Materiality is the test of whether information matters enough to include, in the sense that leaving it out or burying it could change how a reader judges the entity. In business that reader is usually an investor. In government it is taxpayers, citizens, donors, lenders, and their representatives, and the key question is whether public funds were raised and spent as intended. That is why a small amount can still be highly material in government because of its nature: money spent outside the law, a related-party payment, or a budget breach can matter even when the figure is tiny.
There is also a practical reason management should take materiality seriously regardless of whether guidance is compulsory: auditors already do. External auditors set materiality and build their work around it through their risk assessments. If management does not think about materiality the same disciplined way, the two sides end up misaligned and year-end gets harder. Applying it consistently is simply good practice.
Is this used in South Africa?
Yes, it is but not directly. South Africa uses Generally Recognised Accounting Practice (GRAP), set by the Accounting Standards Board. GRAP is largely aligned with accrual-basis IPSAS, although many government departments still apply a modified cash basis while National Treasury pursues accrual reforms. GRAP is based largely on IPSAS, adapted to a public service context, and is mandatory for bodies such as municipalities, public entities, and the legislatures. Because the GRAP materiality definition mirrors the IPSAS one, what the IPSASB decides here tends to feed through locally over time, so ED 97 is well worth watching even though it does not apply directly.
What ED 97 proposes
Today IPSAS defines what material information is but says little about how to decide. The definition is settled; the applied guidance has been missing.
ED 97 is embarking on filling this gap. It does not change the definition or any obligation to disclose, it only clarifies how to apply what already exists. The core of it is a four-step process:
Identify information that could be material,
Assess it using both quantitative and qualitative factors,
Organise it so material points are not buried, and
Review the statements as a whole.
It is explicit that you should not lean on a single fixed percentage threshold, and that a qualitative factor can lower the threshold, sometimes to zero.

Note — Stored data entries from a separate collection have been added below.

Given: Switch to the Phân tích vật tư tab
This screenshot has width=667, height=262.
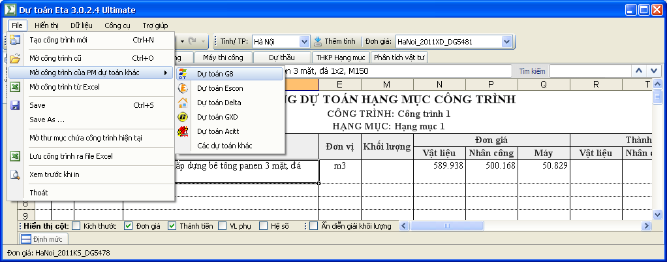Looking at the screenshot, I should point(399,57).
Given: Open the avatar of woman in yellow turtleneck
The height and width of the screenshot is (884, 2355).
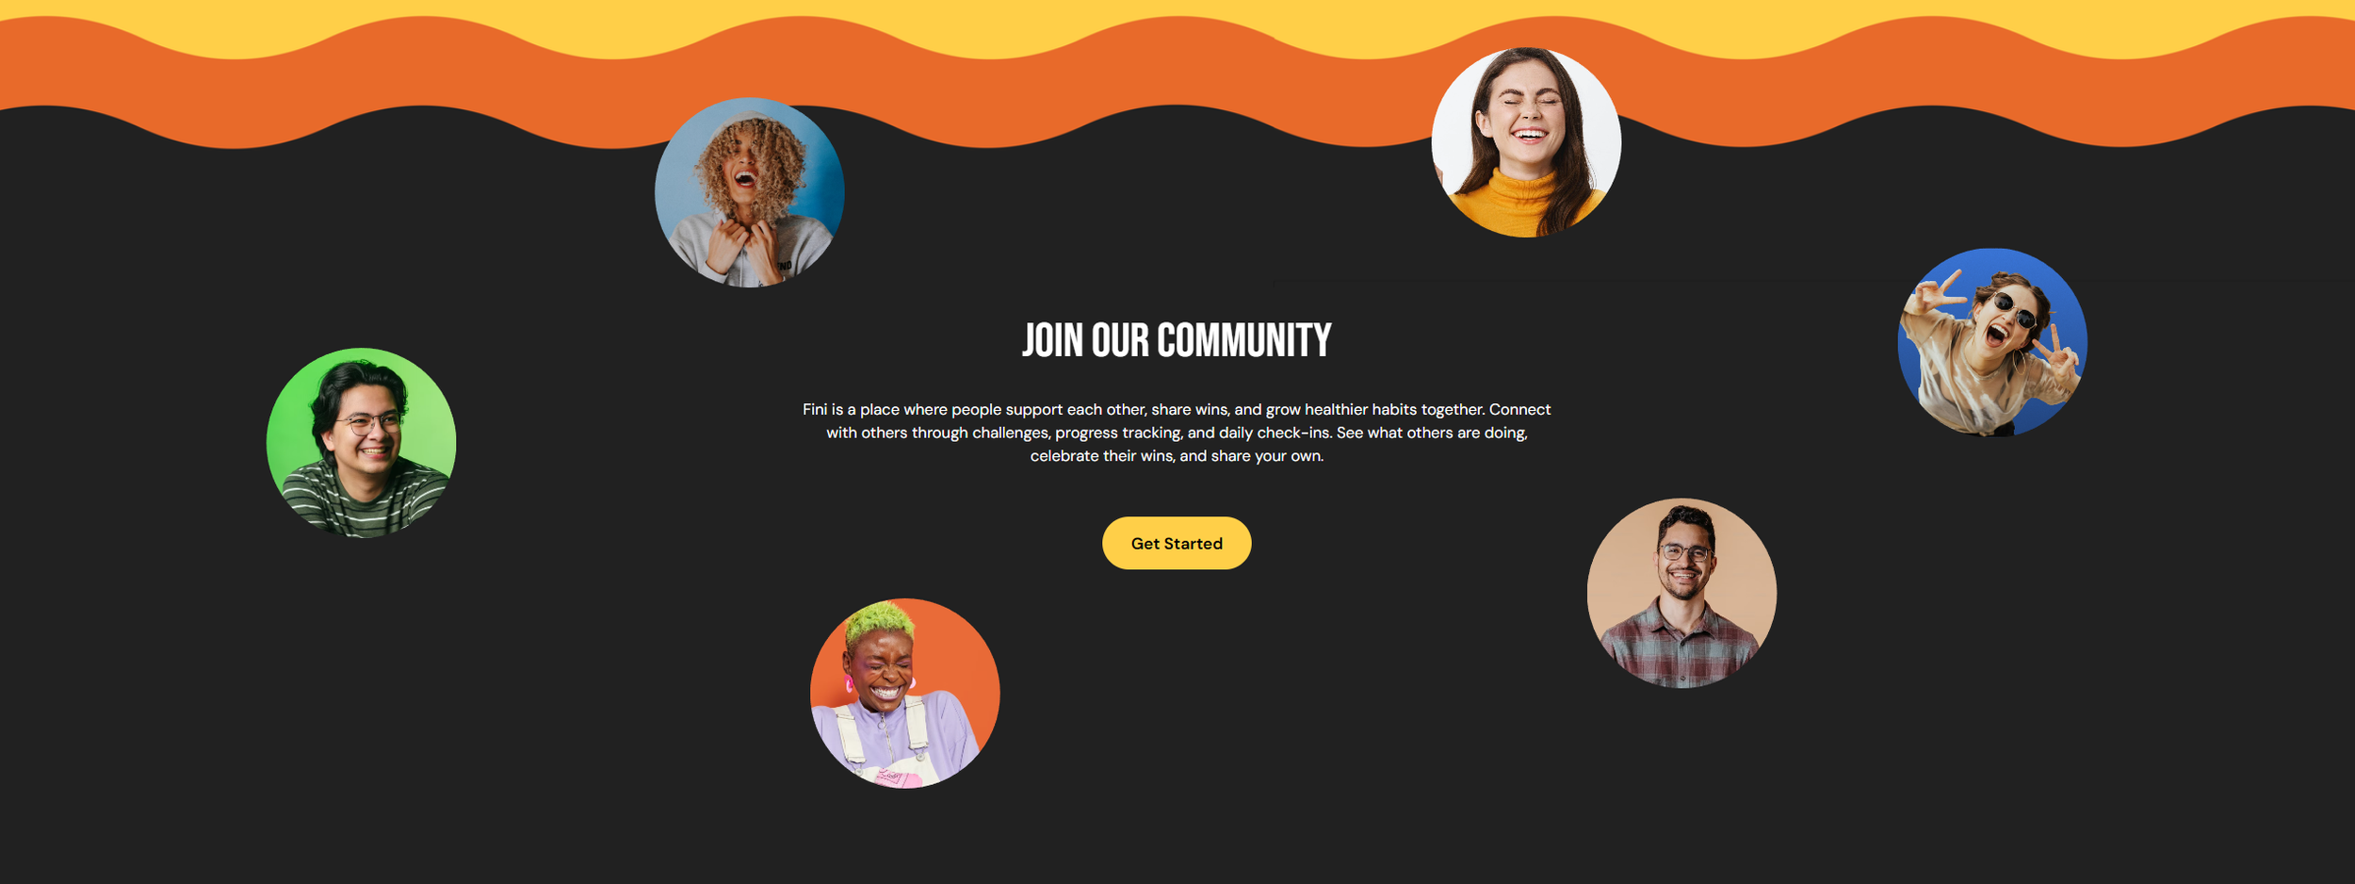Looking at the screenshot, I should (1526, 142).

It also covers prior-period information, errors, and loan covenants, with public-sector worked examples.
The main public-sector adaptation is the user base: not investors and lenders, but service recipients and resource providers, with materiality serving accountability rather than investment decisions. A dissenting board member argues it is still not adapted enough, particularly on the approved budget and on qualitative factors, which weigh more heavily in government.
Bottom line
Nothing in ED 97 changes an existing requirement, but "optional" does not mean "skip it." Auditors apply materiality whether or not management does, so management is better off doing the same. The shift is from "here is the definition, apply it as best you can" to "here is a structured method," aimed at cutting checklist-style over-disclosure and making public-sector statements more useful. Comments are due to the IPSASB by 28 August 2026, and anyone can respond, South African bodies included.